- EXERCISE INPUT -
-- -- --

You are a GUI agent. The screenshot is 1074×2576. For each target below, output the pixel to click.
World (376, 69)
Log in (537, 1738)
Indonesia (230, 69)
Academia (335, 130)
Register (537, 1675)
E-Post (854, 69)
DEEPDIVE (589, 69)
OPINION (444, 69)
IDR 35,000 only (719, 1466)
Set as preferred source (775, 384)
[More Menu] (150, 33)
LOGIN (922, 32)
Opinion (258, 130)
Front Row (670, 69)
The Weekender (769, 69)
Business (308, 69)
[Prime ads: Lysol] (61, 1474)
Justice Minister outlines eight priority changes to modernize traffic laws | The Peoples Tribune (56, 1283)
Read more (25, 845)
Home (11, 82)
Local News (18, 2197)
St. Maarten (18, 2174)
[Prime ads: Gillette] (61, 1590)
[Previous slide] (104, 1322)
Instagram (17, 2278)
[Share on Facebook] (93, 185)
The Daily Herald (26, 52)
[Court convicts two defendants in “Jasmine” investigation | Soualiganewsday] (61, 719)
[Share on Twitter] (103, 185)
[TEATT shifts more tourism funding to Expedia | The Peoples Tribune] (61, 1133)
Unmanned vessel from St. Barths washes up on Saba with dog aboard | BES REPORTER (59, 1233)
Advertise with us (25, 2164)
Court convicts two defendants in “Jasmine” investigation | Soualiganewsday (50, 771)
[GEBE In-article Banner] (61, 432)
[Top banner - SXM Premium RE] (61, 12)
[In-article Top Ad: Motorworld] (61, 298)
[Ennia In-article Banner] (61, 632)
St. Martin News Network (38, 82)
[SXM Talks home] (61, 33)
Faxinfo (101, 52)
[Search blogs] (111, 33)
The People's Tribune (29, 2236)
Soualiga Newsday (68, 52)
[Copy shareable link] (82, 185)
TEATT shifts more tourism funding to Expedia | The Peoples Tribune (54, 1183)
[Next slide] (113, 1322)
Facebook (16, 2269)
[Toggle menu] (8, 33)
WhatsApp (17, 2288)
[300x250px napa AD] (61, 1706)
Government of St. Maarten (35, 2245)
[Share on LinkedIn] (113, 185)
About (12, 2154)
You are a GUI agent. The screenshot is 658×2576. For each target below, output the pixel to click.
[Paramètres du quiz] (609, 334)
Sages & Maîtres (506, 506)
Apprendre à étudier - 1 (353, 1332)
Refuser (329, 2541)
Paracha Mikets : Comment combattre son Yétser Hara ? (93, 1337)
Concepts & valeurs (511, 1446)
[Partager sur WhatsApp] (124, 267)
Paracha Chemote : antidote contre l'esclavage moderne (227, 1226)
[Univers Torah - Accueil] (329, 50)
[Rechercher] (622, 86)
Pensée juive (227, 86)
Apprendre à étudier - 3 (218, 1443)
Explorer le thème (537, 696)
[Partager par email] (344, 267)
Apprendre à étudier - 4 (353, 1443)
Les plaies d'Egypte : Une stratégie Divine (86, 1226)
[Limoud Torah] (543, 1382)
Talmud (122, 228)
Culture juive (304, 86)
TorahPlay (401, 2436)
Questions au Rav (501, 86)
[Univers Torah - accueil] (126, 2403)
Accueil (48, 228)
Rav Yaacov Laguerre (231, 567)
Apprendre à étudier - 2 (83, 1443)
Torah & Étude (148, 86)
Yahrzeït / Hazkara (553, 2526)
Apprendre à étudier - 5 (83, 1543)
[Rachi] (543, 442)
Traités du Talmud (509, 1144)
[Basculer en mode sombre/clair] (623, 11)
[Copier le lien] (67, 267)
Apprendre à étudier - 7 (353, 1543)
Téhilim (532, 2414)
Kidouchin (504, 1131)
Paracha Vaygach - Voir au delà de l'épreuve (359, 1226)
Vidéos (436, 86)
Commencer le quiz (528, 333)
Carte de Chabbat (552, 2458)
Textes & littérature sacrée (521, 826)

-- -- --

- WHAT TO WORK ON -
Repeat exactly the lines above, starting with the line that contains "Apprendre à étudier - 2 (83, 1443)" and ending with the last line, both included, and nothing else.

- TASK OUTPUT -
Apprendre à étudier - 2 (83, 1443)
Torah & Étude (148, 86)
Yahrzeït / Hazkara (553, 2526)
Apprendre à étudier - 5 (83, 1543)
[Rachi] (543, 442)
Traités du Talmud (509, 1144)
[Basculer en mode sombre/clair] (623, 11)
[Copier le lien] (67, 267)
Apprendre à étudier - 7 (353, 1543)
Téhilim (532, 2414)
Kidouchin (504, 1131)
Paracha Vaygach - Voir au delà de l'épreuve (359, 1226)
Vidéos (436, 86)
Commencer le quiz (528, 333)
Carte de Chabbat (552, 2458)
Textes & littérature sacrée (521, 826)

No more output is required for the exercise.